AMOA@Laguna Gloria,
through August 10
Mexic-Arte Museum, through July 5


Ya Me Voy
by Teodoro Estrada

The primal human impulse is to find a mirror. We are motivated by a need for
self-examination, self-definition, and the search for our own kind. Certainly this seems to be
what drives artists who formulate ways to express the personal, and then
contextualize that expression by associating and exhibiting with like-minded individuals.
Women & Their Work provides a forum for women, Mexic-Arte for Hispanics, and
now, through its current exhibition at Laguna Gloria, the Austin Museum of Art explores
the diversity of expression within the Latino/Latina community.

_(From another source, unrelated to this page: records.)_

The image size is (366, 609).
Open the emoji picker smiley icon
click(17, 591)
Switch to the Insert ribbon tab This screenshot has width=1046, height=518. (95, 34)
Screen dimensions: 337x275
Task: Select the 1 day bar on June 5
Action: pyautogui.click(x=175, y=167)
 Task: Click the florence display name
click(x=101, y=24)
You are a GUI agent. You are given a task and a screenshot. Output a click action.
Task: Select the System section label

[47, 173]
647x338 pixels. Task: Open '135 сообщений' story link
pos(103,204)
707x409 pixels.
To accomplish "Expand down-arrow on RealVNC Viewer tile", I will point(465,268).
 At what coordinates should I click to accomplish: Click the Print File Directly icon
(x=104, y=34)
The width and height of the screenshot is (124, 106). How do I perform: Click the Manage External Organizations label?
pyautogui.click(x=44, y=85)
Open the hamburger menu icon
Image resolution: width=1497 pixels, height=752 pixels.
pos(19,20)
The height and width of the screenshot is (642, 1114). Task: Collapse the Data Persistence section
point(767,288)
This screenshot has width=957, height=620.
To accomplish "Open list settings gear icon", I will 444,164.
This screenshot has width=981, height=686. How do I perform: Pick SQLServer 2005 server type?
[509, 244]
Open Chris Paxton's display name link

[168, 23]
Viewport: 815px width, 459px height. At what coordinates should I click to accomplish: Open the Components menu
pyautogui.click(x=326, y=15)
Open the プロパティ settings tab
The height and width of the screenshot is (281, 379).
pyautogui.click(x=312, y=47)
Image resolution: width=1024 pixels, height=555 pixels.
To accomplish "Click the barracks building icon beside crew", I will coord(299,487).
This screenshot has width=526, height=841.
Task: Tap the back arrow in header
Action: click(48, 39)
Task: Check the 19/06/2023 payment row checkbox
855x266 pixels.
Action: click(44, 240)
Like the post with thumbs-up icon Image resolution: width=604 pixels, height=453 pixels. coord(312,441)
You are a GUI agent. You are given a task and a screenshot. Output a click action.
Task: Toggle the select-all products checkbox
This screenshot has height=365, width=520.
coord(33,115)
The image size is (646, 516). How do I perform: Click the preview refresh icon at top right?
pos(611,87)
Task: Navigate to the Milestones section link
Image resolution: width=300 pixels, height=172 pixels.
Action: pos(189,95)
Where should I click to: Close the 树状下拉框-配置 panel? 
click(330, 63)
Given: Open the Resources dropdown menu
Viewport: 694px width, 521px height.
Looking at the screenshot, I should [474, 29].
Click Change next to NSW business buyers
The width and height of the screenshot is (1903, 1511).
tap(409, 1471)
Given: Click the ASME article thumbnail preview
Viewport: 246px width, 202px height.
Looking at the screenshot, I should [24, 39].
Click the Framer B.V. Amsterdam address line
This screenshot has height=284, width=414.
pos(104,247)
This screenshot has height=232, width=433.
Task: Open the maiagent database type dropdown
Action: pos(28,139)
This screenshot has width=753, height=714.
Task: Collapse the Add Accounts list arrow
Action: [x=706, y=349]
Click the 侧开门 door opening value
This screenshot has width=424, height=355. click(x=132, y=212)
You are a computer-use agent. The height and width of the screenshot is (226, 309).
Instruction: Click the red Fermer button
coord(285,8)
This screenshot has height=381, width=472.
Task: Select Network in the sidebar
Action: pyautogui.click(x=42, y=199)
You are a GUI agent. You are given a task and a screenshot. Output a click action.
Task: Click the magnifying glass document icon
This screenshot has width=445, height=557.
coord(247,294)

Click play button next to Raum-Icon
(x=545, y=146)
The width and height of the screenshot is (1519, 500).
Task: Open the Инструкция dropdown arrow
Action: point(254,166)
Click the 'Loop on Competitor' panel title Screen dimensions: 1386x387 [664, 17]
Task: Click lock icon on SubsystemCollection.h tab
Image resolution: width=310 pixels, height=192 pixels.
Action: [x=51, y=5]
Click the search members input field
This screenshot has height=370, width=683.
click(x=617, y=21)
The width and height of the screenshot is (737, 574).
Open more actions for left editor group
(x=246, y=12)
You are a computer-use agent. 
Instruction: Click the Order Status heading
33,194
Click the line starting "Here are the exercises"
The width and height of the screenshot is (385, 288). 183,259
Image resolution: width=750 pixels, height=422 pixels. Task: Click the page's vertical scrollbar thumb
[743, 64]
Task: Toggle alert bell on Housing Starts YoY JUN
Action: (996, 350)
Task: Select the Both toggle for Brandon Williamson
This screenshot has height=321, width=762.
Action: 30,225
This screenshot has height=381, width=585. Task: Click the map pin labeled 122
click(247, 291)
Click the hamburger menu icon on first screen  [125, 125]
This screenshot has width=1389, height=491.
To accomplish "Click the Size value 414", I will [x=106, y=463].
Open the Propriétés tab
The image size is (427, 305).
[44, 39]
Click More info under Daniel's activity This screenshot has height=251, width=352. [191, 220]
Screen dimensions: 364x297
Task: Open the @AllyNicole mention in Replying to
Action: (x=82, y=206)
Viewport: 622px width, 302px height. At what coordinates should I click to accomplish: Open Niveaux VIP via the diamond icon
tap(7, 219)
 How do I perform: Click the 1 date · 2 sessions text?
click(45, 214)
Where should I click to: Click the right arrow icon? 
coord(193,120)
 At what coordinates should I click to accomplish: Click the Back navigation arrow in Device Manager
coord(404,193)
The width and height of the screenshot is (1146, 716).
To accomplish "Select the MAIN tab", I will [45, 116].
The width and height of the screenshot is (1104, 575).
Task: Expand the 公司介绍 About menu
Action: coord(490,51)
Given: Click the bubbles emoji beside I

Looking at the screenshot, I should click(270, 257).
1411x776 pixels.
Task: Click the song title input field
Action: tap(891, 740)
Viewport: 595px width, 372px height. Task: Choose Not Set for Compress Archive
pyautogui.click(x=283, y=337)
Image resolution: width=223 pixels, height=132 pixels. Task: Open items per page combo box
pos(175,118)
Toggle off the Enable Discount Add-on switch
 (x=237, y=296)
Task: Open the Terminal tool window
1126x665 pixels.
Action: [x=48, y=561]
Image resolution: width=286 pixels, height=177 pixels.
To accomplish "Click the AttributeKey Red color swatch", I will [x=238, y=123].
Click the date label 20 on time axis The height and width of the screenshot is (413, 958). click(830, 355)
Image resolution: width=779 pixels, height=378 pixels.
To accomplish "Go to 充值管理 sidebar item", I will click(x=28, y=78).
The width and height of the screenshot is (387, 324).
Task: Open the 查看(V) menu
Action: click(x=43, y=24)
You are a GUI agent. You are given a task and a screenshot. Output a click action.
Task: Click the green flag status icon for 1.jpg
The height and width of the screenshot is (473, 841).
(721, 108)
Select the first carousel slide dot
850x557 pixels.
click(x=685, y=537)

Personally, I am not always engaged by the resulting politically correct
dialogue with its seemingly endless variations, but the combined force of Mexic-Arte’s
exhibition “Young Latino Artists” and AMOA’s “Tres Proyectos
Latinos” at Laguna Gloria has grabbed my attention and won’t let go. Press releases from
both institutions arrived in the same envelope, physical evidence that the
dynamics between Mexic-Arte and AMOA have changed substantially since the old days. Sylvia
Orozco, director of Mexic-Arte, says that these exhibitions were planned
independently of each other, but the net result provides an excellent opportunity for
Austinites to explore thematic and stylistic similarities and differences among emerging
and established Latino/Latina artists.

AMOA asked four curators to assemble three projects. Kathy Vargas, artist
and director of the visual arts program at San Antonio’s Guadalupe Cultural Arts
Center, curated an installation which, like her own manipulated photographs, deals
with layered, figurative images. Her artistic and curatorial points of view intersect.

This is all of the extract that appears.